2. Niet-acute aandoeningen:
a. Chronische arteriosclerotische vernauwing van de aorta, de bekken- en beenslagaderen, met intermitterend hinken tot gevolg. Na vaststelling van de uitbreiding van de aandoening door aortografie, kan het lumen van de vaten bevrijd worden van de ruwe binnenwand en de eventuele trombus. De bloedstroom wordt hersteld na inhechten van een gedeelte van een ader van de patiënt, of een stuk kunstmatige vaatwand. Is het niet mogelijk de bloedstroom door het zieke vaatgedeelte te herstellen, dan kan een omweg gecreëerd worden door inhechten van een ader voor en na de obstructie in de slagader (zgn. veneuze bypass) of een kunstvat (kunstmatige bypass). Is met deze twee methoden geen verbetering in de perifere arteriële circulatie te verkrijgen, dan is soms het uitschakelen van de zenuwen, die een vernauwend effect op de slagader kunnen uitoefenen, gewenst. Ook vernauwingen in de halsslagader, en de slagaderen voor de arm, de nier en de darm kunnen soms opgeheven worden met herstel van de bloedstroom.
b. Aangeboren vernauwing van de aorta (aortacoarctatie of isthmusstenose) kan op jeugdige leeftijd geopereerd worden, waarbij het vernauwde stuk wordt verwijderd en de einden van de aorta aan elkaar worden gehecht.
c. De opengebleven foetale verbinding tussen de aorta en de longslagader (zie Botallo’s gang), de meest voorkomende arterioveneuze fistel, kan onderbonden worden.

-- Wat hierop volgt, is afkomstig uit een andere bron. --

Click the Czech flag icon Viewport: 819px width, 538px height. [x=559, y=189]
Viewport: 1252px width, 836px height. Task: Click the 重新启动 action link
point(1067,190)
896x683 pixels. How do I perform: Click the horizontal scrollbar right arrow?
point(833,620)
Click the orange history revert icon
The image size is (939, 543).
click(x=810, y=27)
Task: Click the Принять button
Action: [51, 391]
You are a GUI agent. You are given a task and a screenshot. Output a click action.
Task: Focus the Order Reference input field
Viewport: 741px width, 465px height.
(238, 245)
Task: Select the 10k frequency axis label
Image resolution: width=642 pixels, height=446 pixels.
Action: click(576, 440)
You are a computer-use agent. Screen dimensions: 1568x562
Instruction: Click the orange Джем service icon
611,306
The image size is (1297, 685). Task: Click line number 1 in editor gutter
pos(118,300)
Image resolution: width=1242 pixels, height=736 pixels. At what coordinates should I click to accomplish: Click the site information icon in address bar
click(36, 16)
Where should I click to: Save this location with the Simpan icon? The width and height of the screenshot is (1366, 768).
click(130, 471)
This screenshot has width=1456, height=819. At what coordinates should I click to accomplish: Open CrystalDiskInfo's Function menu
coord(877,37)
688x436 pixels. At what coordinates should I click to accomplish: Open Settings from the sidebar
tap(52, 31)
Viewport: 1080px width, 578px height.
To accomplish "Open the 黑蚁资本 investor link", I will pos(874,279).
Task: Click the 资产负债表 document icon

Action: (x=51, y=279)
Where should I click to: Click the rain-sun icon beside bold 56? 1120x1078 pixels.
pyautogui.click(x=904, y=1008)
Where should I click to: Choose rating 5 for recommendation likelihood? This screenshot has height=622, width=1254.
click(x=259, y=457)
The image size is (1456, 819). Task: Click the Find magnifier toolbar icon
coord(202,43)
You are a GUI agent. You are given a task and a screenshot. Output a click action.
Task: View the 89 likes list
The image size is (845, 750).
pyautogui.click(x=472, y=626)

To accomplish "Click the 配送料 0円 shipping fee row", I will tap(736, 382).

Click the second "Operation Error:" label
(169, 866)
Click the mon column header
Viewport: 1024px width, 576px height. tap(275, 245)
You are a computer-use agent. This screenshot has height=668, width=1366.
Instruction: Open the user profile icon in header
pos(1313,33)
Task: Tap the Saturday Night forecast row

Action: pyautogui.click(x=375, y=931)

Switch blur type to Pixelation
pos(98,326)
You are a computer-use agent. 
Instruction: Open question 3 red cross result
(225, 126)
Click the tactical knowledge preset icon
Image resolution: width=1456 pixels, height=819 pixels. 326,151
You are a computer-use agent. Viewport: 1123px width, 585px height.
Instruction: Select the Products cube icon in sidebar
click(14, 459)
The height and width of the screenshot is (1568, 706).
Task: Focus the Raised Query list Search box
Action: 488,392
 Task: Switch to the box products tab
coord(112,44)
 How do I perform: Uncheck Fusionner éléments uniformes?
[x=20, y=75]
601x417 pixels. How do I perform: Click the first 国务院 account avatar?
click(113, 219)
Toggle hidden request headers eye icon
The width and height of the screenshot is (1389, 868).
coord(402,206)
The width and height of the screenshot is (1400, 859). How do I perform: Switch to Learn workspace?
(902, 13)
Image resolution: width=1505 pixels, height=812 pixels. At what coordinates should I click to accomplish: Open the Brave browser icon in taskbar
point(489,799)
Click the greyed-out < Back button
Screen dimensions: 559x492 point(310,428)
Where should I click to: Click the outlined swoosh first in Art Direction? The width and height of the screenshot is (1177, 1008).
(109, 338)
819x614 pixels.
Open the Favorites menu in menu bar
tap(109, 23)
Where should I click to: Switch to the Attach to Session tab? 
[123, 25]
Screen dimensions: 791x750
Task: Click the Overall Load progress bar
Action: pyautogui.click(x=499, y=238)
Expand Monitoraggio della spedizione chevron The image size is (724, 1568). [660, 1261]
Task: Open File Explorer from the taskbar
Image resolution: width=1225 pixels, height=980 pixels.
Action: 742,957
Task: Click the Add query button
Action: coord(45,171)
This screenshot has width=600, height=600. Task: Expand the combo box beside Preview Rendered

d. Een aneurysma van de buikaorta of een aneurysma in een van de perifere slagaders kan als regel verwijderd worden en het ontstane defect overbrugd met een veneuze of kunstmatige bypass.
e. Arterioveneuze fistels, kortsluitingen tussen een slagader en een ader kunnen, als zij niet op vele plaatsen tegelijk bij de patiënt voorkomen, onderbonden of verwijderd worden.
f. Spataderen, varices, ontwikkelen zich zodra de kleppen in de aders niet meer functioneren, en in staande houding de druk van de bloedkolom van het hart tot de voeten op de dunne aderwand inwerkt. De operatie bestaat uit het uitschakelen van de insufficiënte aders en/of verwijderen ervan, zodat de druk van de bloedkolom geen nadelige invloed meer op de circulatie in de weefsels van het onderbeen kan hebben.
g. Te hoge druk in het gebied van de poortader kan o.a. behandeld worden door het maken van een anastomose tussen de poortader en de onderste holle ader (zgn. porto-cavale shunt), waardoor het gestuwde bloed uit de poortader af kan vloeien, buiten de lever om naar het hart.

LITT. P.A.A. Klok, Chirurgie (1974).